----- PROVIDED RECORDS -----
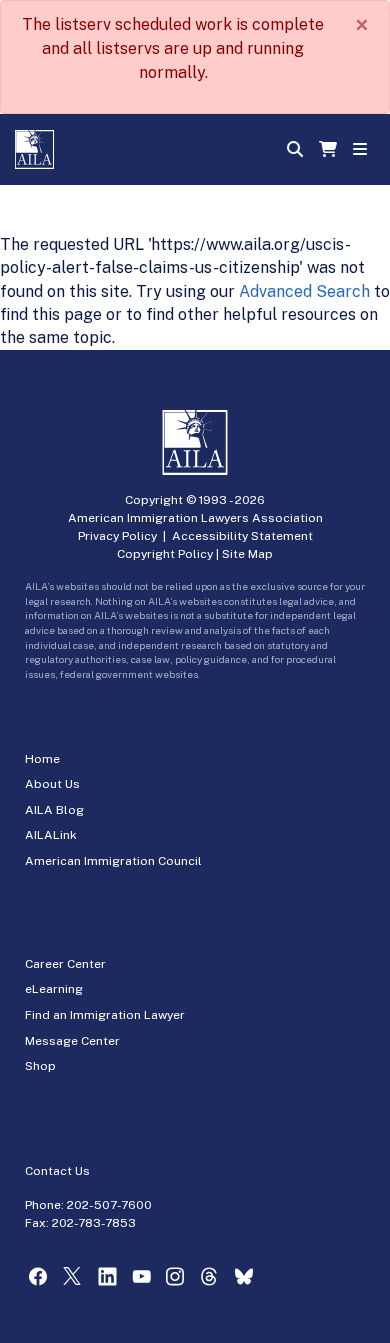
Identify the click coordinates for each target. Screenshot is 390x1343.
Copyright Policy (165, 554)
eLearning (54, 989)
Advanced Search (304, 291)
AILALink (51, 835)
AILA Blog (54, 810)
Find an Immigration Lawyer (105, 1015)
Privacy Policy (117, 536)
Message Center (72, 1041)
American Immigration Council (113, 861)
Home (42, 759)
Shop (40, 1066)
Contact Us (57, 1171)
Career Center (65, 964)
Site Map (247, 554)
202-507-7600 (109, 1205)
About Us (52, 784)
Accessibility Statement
-----
----- PROVIDED RECORDS -----
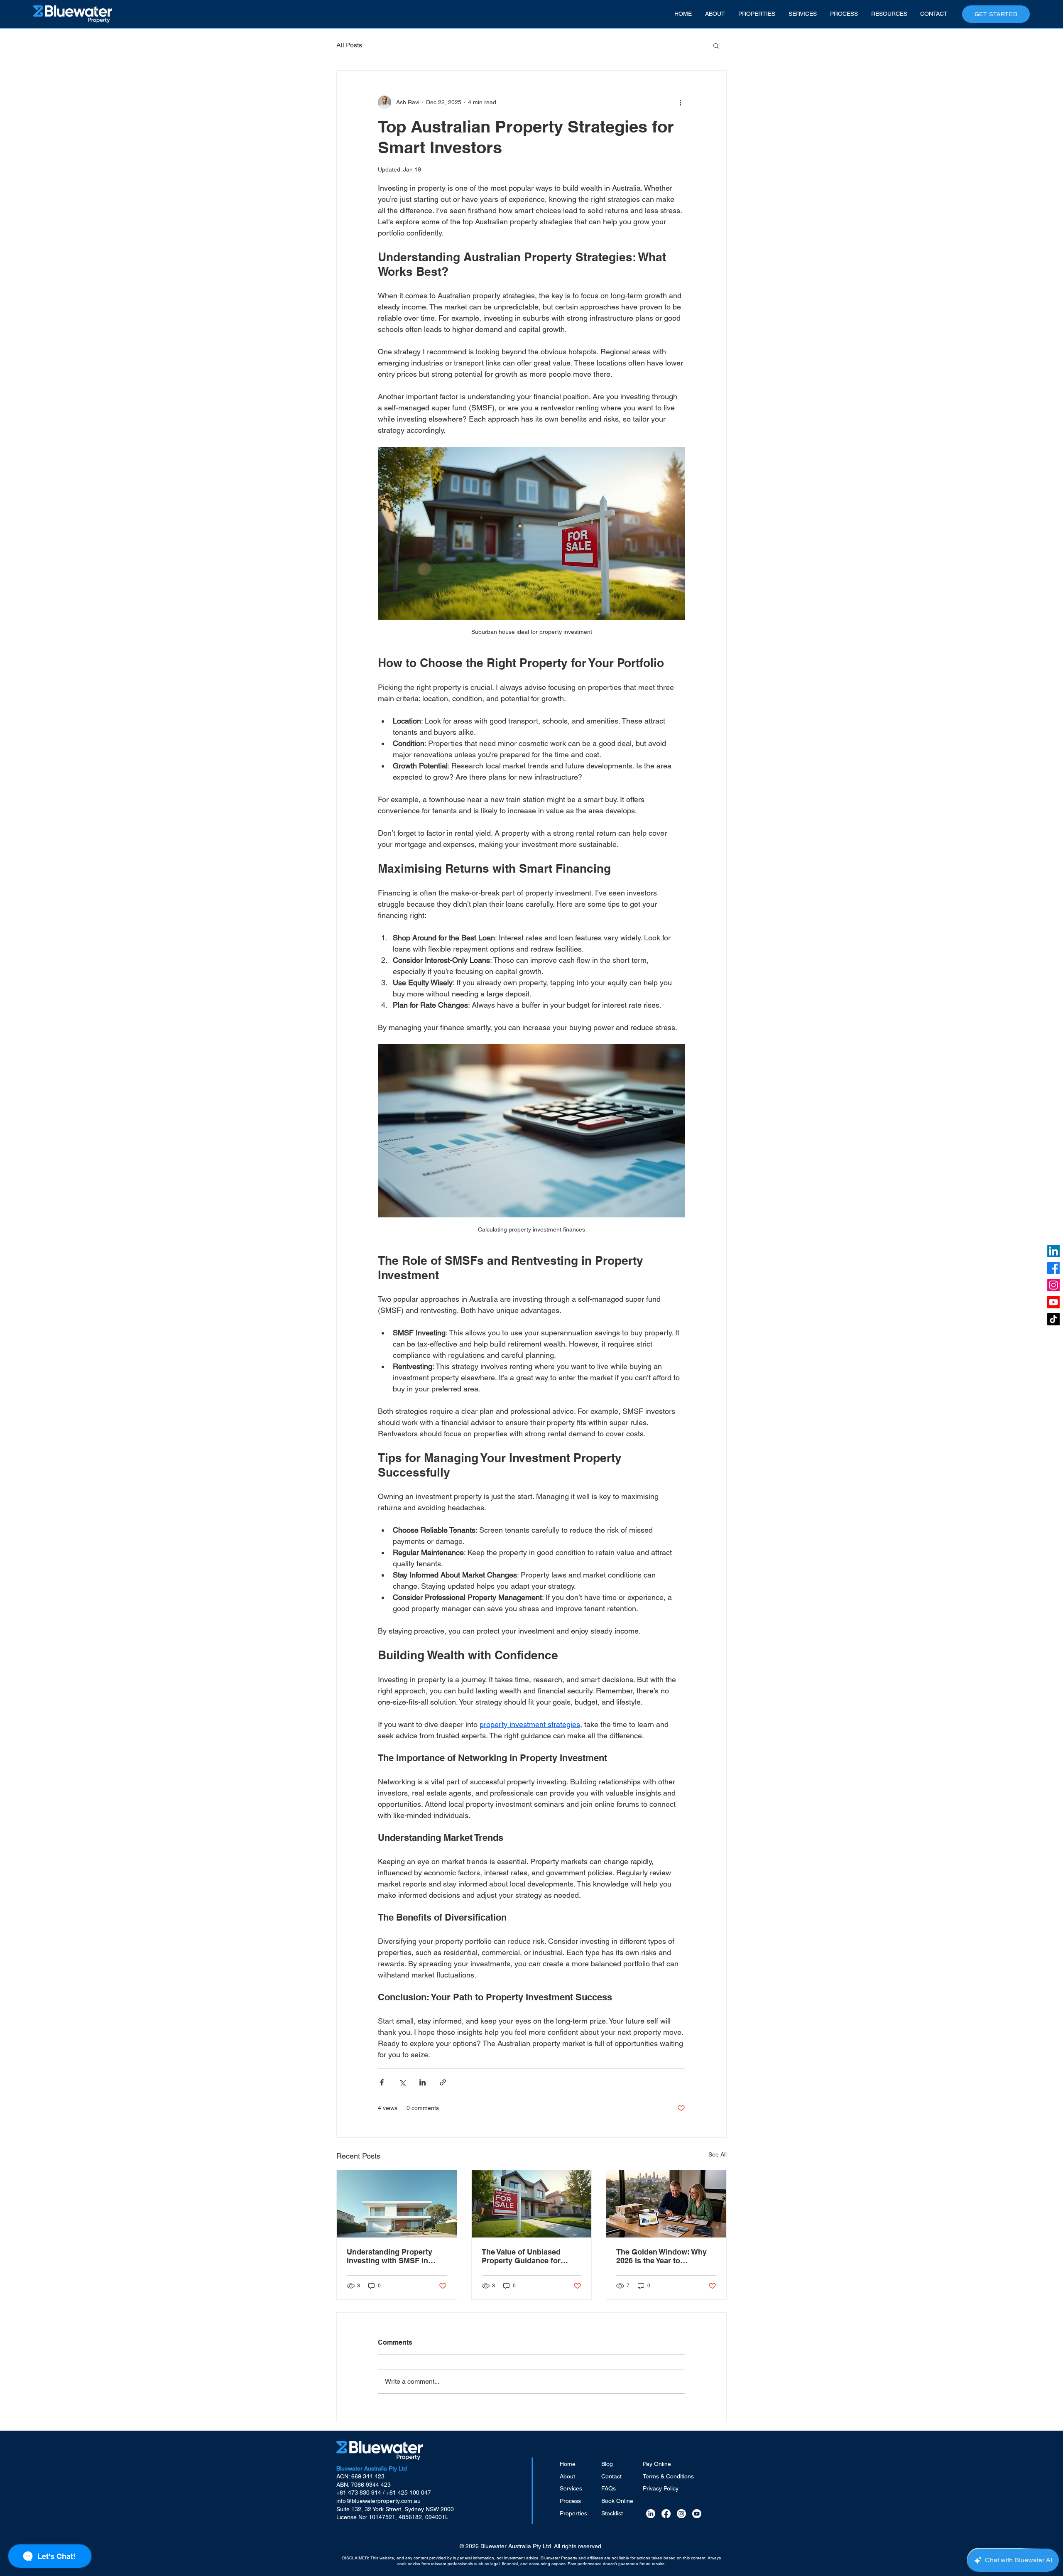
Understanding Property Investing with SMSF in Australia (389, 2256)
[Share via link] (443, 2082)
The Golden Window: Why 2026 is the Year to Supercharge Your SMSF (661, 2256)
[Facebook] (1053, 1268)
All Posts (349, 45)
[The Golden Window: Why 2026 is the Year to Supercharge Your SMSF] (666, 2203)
-----
----- PROVIDED RECORDS -----
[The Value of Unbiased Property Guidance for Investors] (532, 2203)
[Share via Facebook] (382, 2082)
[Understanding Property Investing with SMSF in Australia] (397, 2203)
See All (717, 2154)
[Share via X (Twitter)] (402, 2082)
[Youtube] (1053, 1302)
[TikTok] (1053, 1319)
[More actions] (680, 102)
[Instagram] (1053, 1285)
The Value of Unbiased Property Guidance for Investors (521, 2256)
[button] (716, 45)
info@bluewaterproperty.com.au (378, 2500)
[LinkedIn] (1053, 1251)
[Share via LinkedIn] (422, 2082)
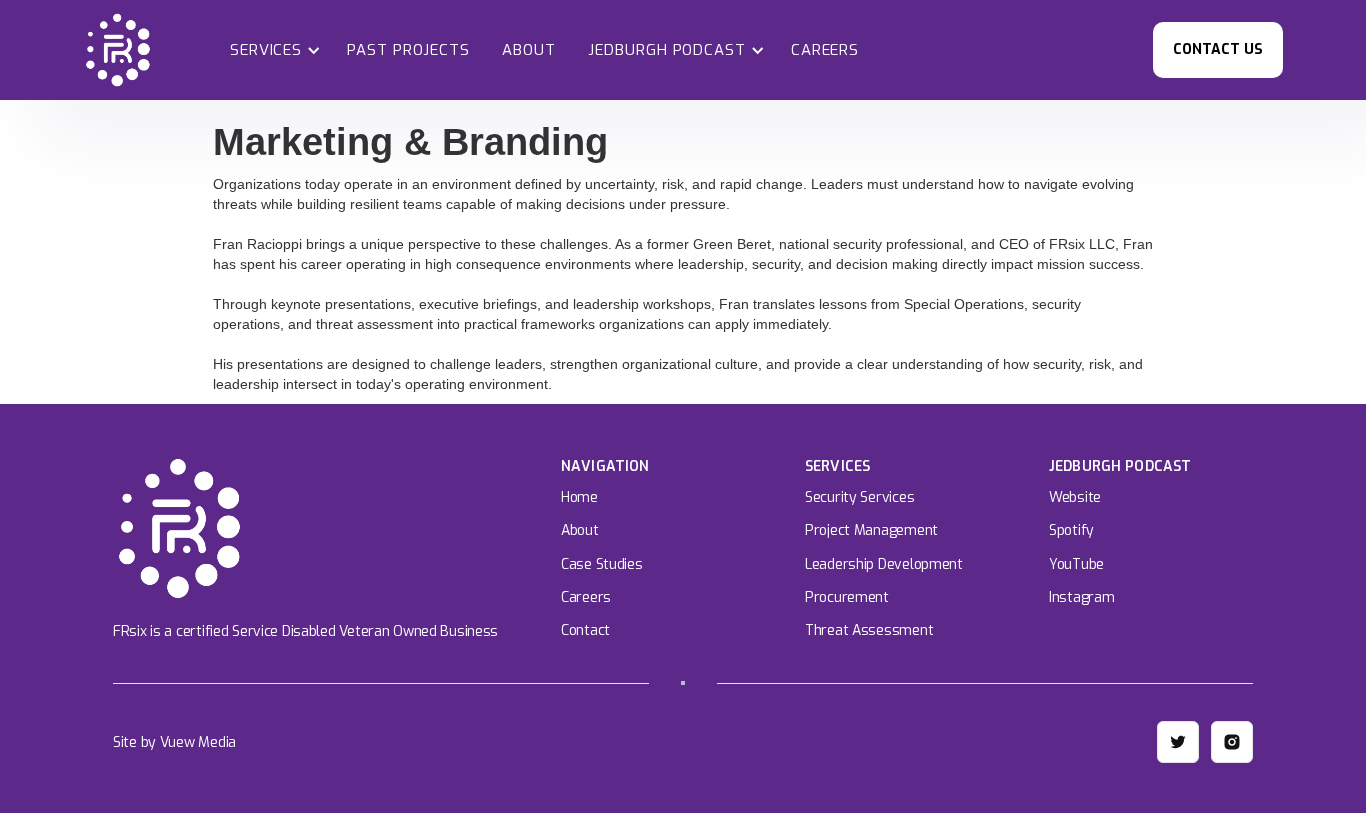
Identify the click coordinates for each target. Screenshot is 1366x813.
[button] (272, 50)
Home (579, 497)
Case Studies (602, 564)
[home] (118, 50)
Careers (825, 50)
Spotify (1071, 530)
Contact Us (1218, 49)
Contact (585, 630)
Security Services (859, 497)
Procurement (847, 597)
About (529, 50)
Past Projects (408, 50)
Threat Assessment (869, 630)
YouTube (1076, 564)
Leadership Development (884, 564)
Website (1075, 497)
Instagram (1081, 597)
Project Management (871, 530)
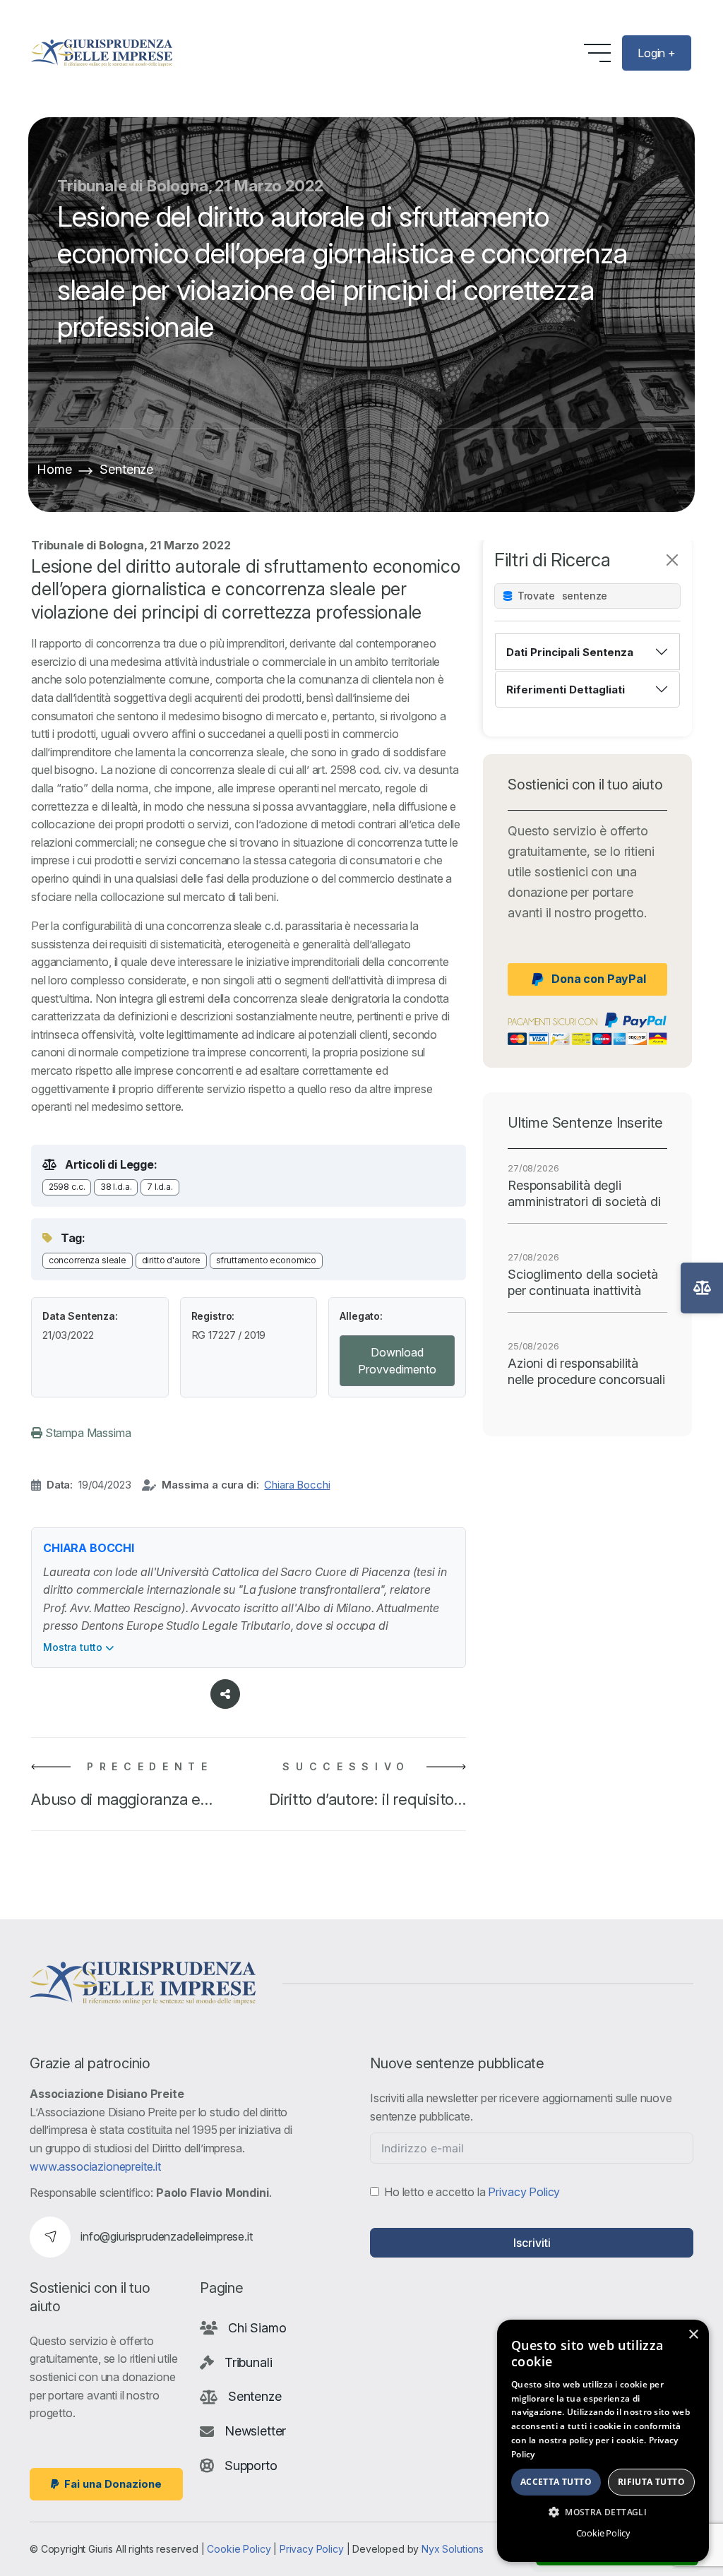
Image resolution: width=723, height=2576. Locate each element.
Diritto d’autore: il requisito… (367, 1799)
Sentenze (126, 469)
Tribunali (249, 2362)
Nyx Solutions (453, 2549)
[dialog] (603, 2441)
-----
* WHAT THE TASK ASKS *
Extract every line of the records above that contains the word "Supercharge".

* SOLUTION FOR THIS PROBLEM *
The Golden Window: Why 2026 is the Year to Supercharge Your SMSF (661, 2256)
[The Golden Window: Why 2026 is the Year to Supercharge Your SMSF] (666, 2203)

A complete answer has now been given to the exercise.